The Seventeenth Word

 

A fruit of the pine, cedar, juniper, and wild poplar trees in the uplands of Barla

 

During my exile, while watching from a mountain top the awe-inspiring forms of the pine, cedar, and juniper trees and the tremendous spectacle they made, a gentle breeze blew. The scene was transformed into a magnificent, delightful, and noisy display of dancing, a rapturous performance of praising and glorifying God. My enjoyment changed into watching for instruction and listening for wisdom. I recalled these Kurdish lines of Ahmed-i Jizri:

 

Everyone has hastened to gaze at Your Beauty;

they are putting on airs due to Your Beauty.

 

To express the meanings of the instruction it derived from the scene, my heart wept as follows:

 

O Lord, all living creatures hasten from everywhere to gaze on

You, on Your Beauty.

 

From every corner they emerge and look on the face of the earth, which is a work of Your Art.

Emerging from above and below, they cry out like heralds.

 

Those herald-like trees dance in pleasure at the beauty of Your inscriptions.

 

Filled with delight at Your Art’s perfection, they are joyful and sing sweet melodies.

It is as if the sweetness of their melodies fills them with renewed joy and makes them sway coyly.

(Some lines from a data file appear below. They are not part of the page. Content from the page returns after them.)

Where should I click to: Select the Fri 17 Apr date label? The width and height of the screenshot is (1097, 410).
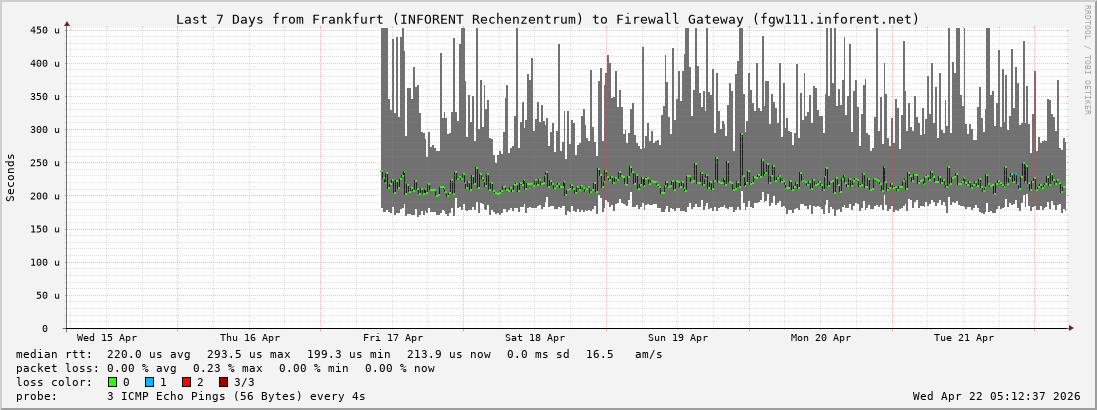(393, 338)
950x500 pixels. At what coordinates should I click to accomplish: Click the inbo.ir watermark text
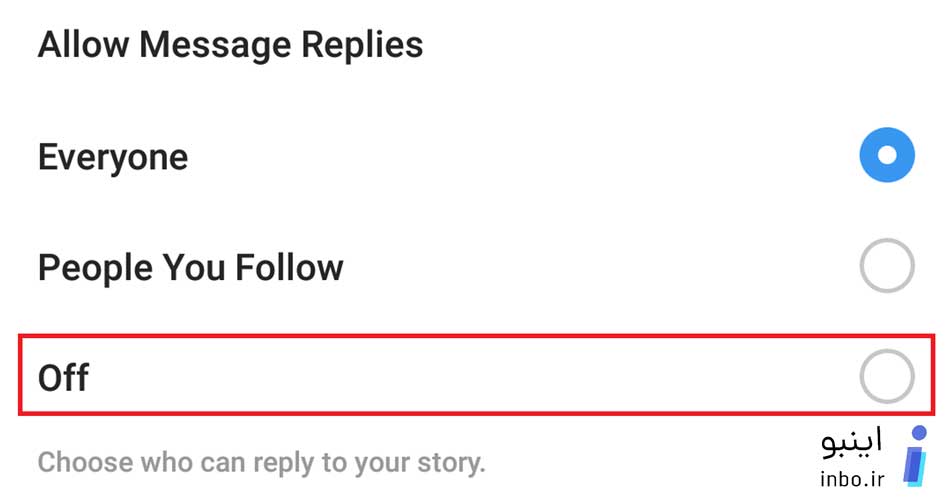852,479
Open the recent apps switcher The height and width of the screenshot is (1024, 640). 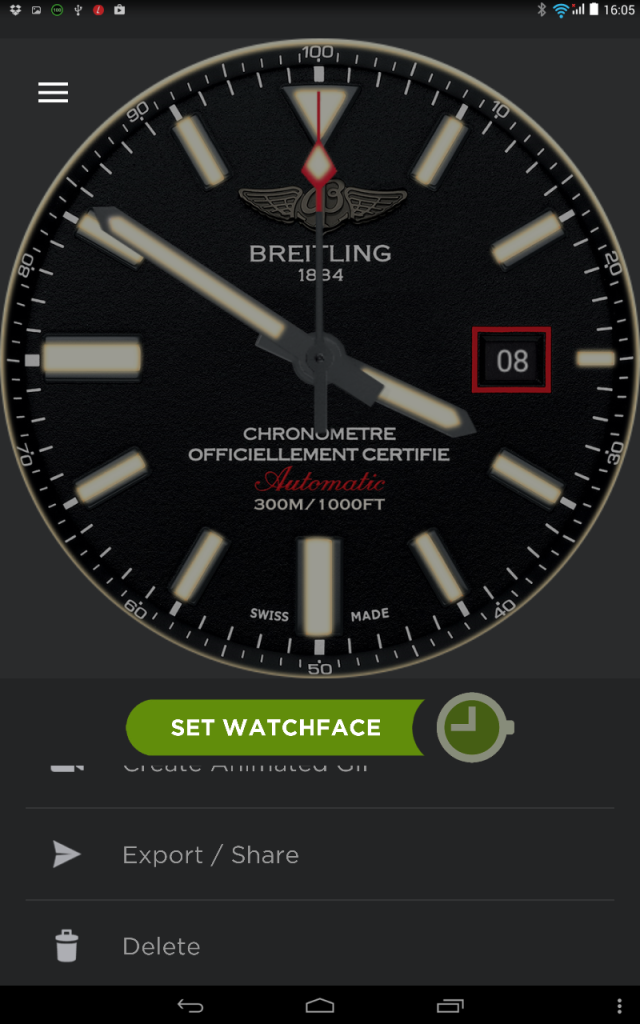pyautogui.click(x=449, y=1006)
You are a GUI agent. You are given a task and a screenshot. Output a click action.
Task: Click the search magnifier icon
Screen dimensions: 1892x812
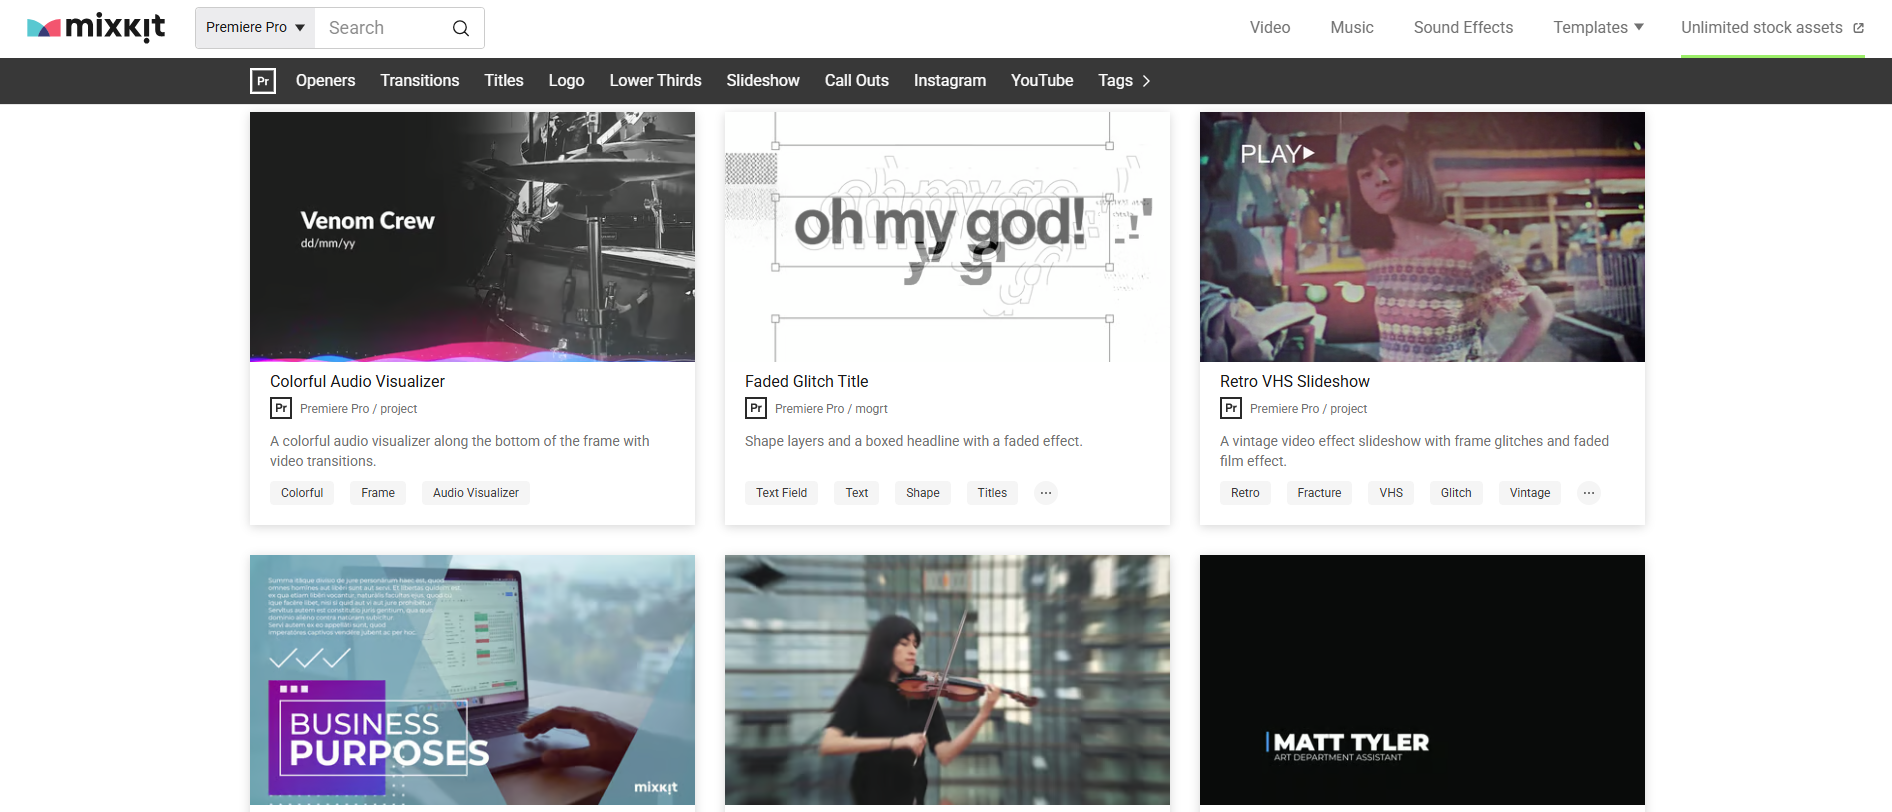click(461, 28)

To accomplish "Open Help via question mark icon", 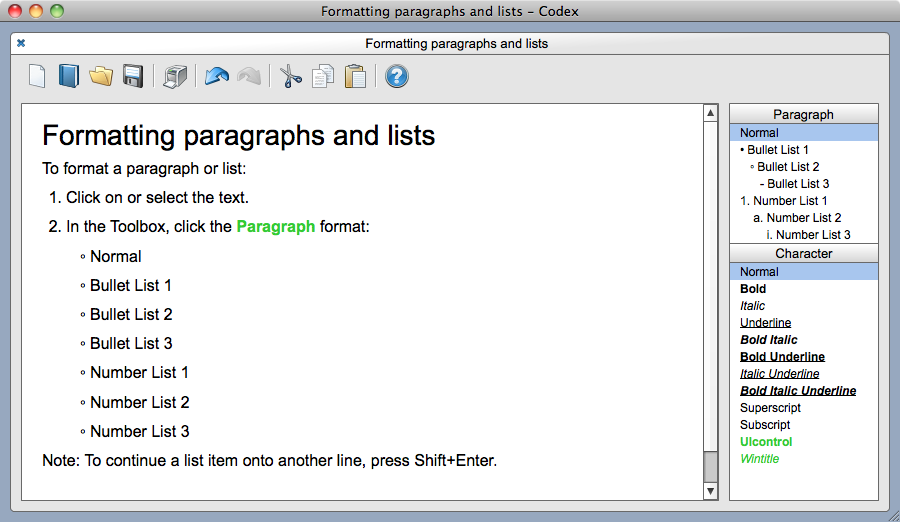I will pyautogui.click(x=397, y=76).
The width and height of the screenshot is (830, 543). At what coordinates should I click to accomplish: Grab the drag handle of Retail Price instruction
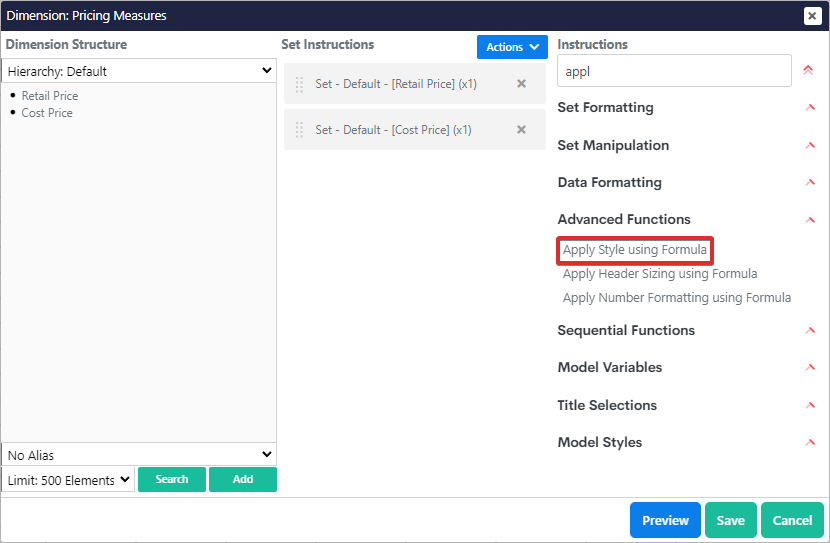299,85
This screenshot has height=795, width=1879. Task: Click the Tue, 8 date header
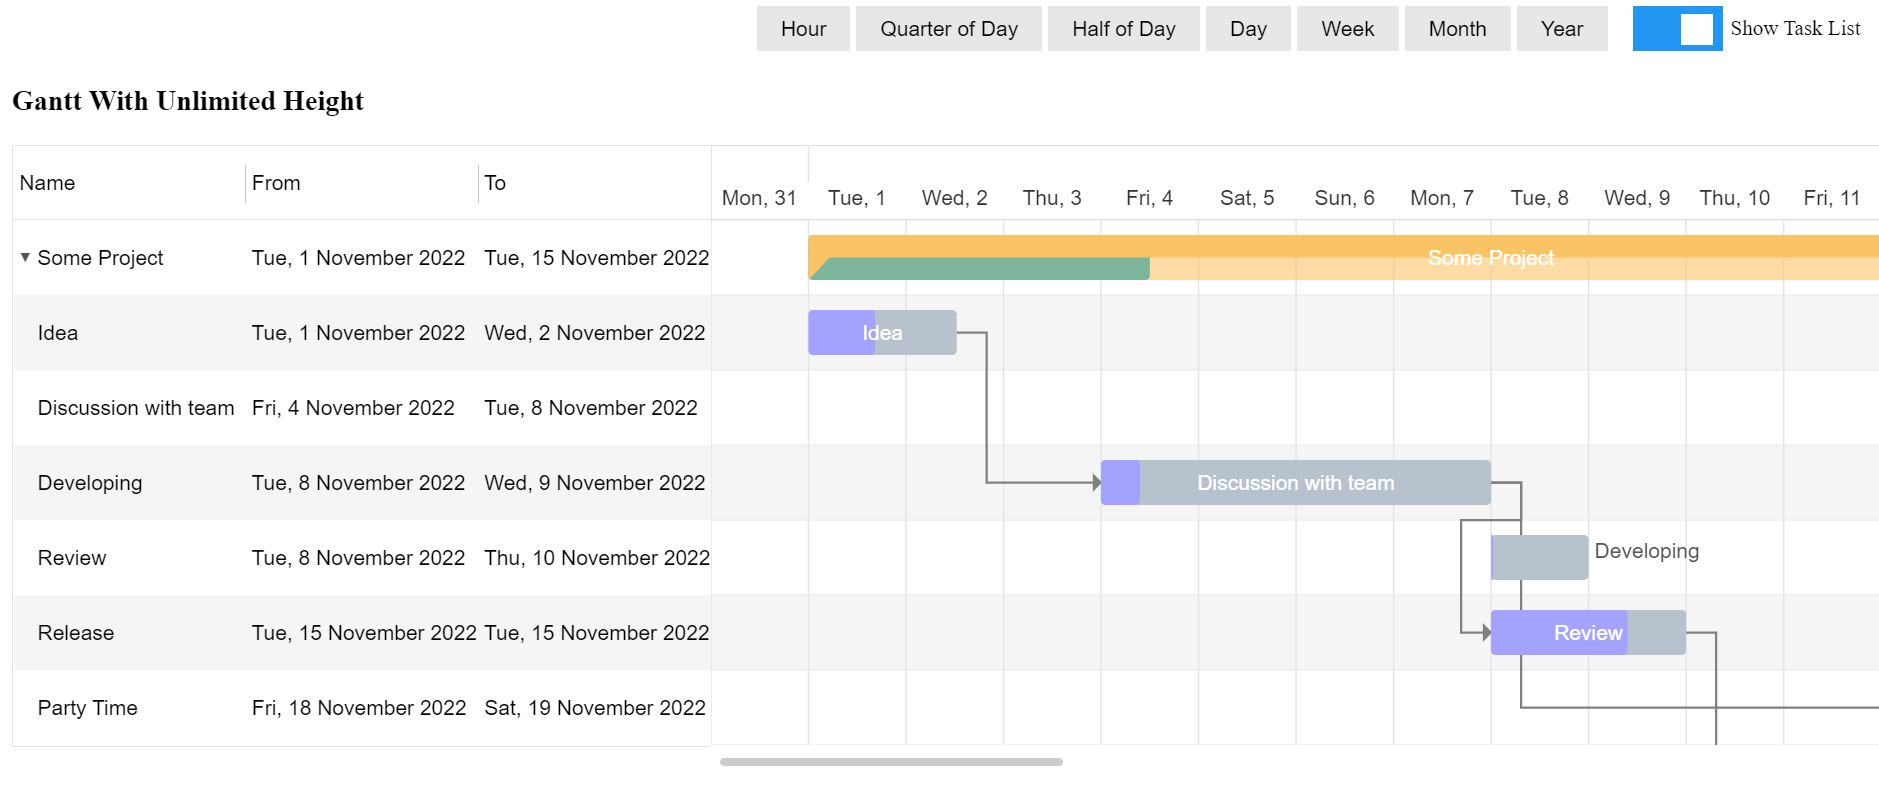tap(1538, 197)
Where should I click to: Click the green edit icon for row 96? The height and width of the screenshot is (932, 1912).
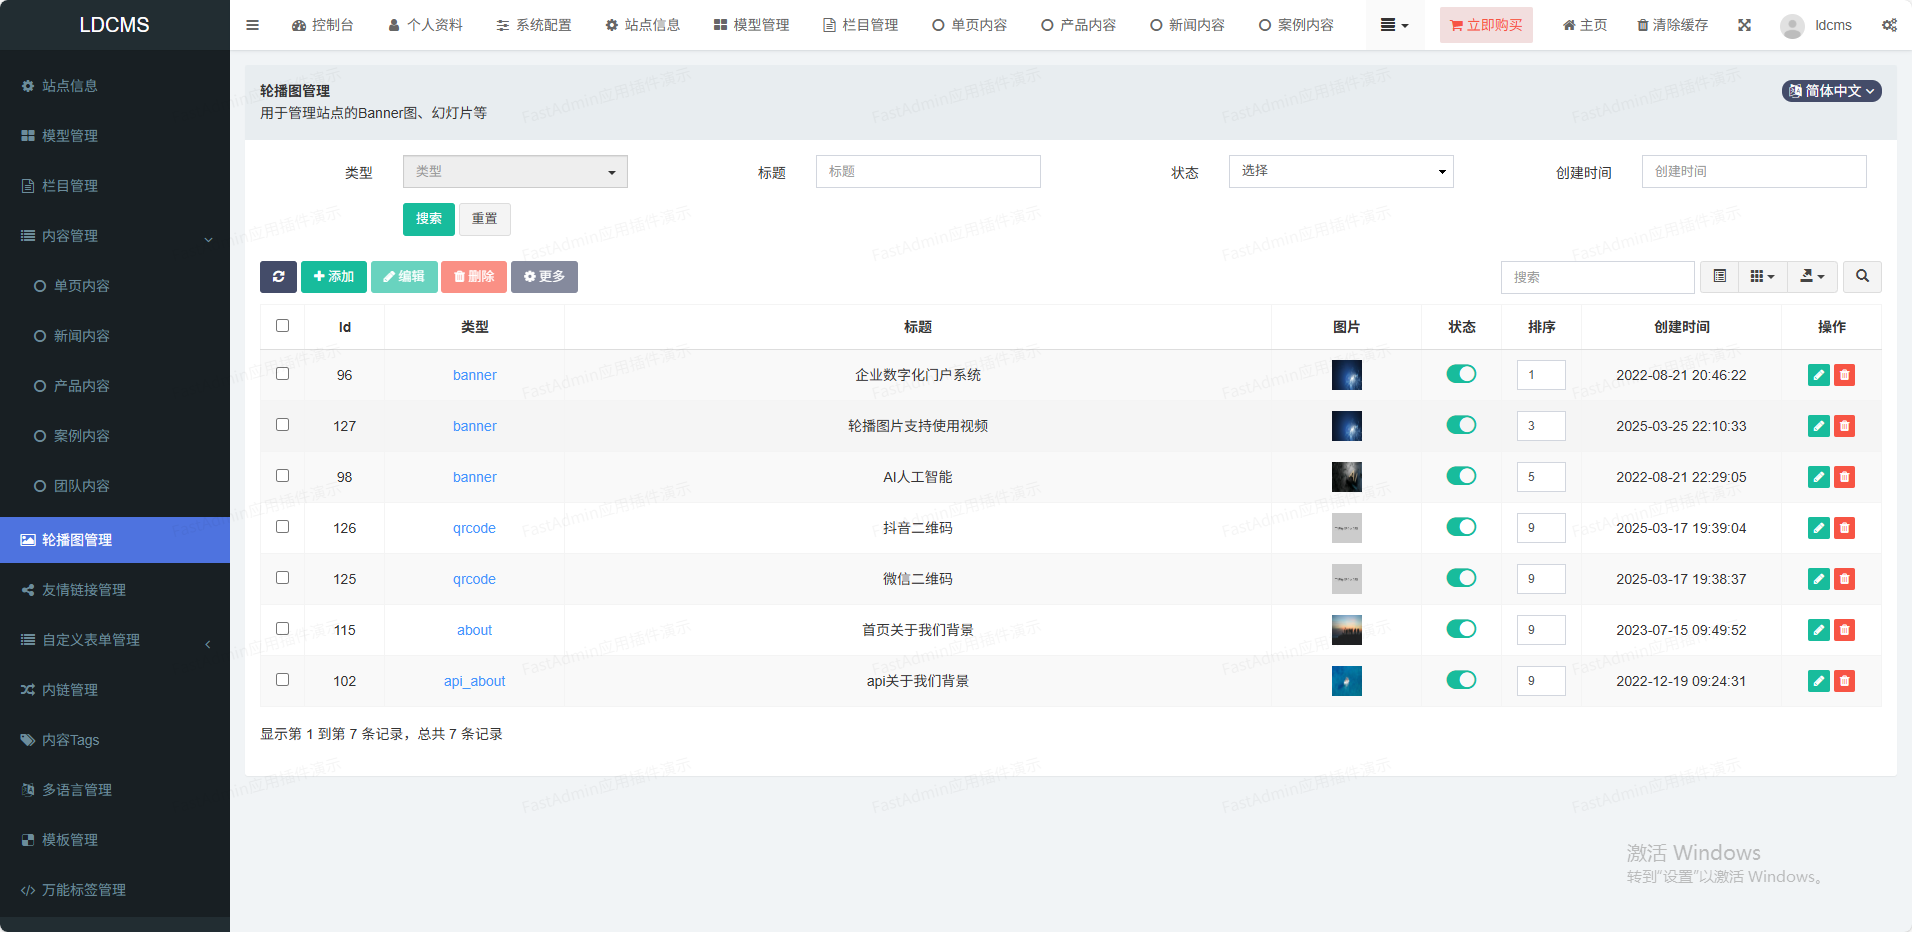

At last they have started dancing and are seeking ecstasy.

 

It is through the work of Divine Mercy that all living creatures receive instruction in the glorification and Prayer particular to each.

 

 

 

After receiving instruction, each tree stands on a high rock and raises its head toward the Divine Throne.

 

Each, like Shahbaz-i Kalender,76 stretches out hundreds of hands to the

Divine Court and assumes an imposing position of worship.

 

They make their twigs curl like dancing love-locks, and arouse fine ardor and exalted pleasures in those who are watching.

 

As if the most sensitive strings were touched, they sing love songs at a high pitch, and make even the dead hear their eternal tunes arising from the sweet sorrow caused by touching.

 

A meaning comes to mind: They recall the weeping caused by the painful fading of metaphorical love and deeply touching sighs.

 

They make audible the melancholy songs that lovers sing at their beloveds’ grave.

 

They seem to make the eternal tunes and sorrowful voices heard by the dead, who no longer hear worldly voices and words.

 

The spirit understands from this that things respond with glorification to the manifestation of the Majestic Maker’s Names; they perform a graceful chant.

 

The heart reads the meaning of Divine Unity in this exalted, miraculous spectacle from these trees, each of which is like an embodied Qur’anic verse .

 

In other words, there is so wonderful an order, art, and wisdom in their creation that if all “natural causes” were conscious agents able to do whatever they wished, they could not imitate them even if they joined all their forces.

 

On seeing this, the soul thinks that the earth is revolving in a clamorous tumult of separation and seeks an enduring pleasure. It has received the meaning: “You will find it by abandoning your adoration of the world.”

 

From such chanting of animals, plants, trees and air, the mind discerns a most meaningful order of creation, inscriptions of wisdom, and treasury of secret truths. It concludes that everything glorifies the All-Majestic Maker.

 

The desirous soul receives such pleasure from the murmuring air and whispering leaves that it forgets mundane pleasures, the basis of its life, and seeks to realize self-annihilation in this pleasure of truth.

 

The imagination beholds the scene as if angels appointed for trees were embodied in each tree, from whose branches hang many flutes.

 

It is as though the Eternal Monarch clothed these angels in trees for a magnificent parade accompanied with the sounds of countless flutes. So the trees show themselves to be conscious and meaningful.

 

The flutes’ tunes are pure and touching, as if issuing from an elevated heavenly orchestra.

 

The mind does not hear the sorrowful wails of separation that all lovers, including primarily Mawlana Jalalud-Din ar-Rumi, hear;

 

Rather, it hears the grateful thanks offered to the All-Living, Self Subsistent One for His Mercy, and praises for His sustaining.

 

Since the trees are bodies and their leaves are tongues, a breeze makes each tree to recite with its thousands of tongues: “He, He (meaning God).” As the glorification and praise of their lives, they proclaim their Maker to be the All-Living and Self-Subsistent.

 

All things form a universal circle to proclaim God’s Unity: “There is no deity but God,” and perform their duties.

 

In the tongue of disposition, they often declare “O Ultimate Truth,” and ask for their vital needs from His treasury of Mercy. Through the tongue of being favored with life, they continuously recite His Name: “O All-Living One.”

 

O All-Living, O Self-Subsistent! For the sake of Your Names, the All-Living and Self-Subsistent, endow this wretched heart with life, and show this confused mind the right direction. Amin.

 

Bediuzzaman Said Nursi

 

 

76 Shahbaz-i Kalender: A famous hero who, through the guidance of ‘Abdul-Qadir al-Jilani, took refuge at the Divine Court and achieved the rank of sainthood.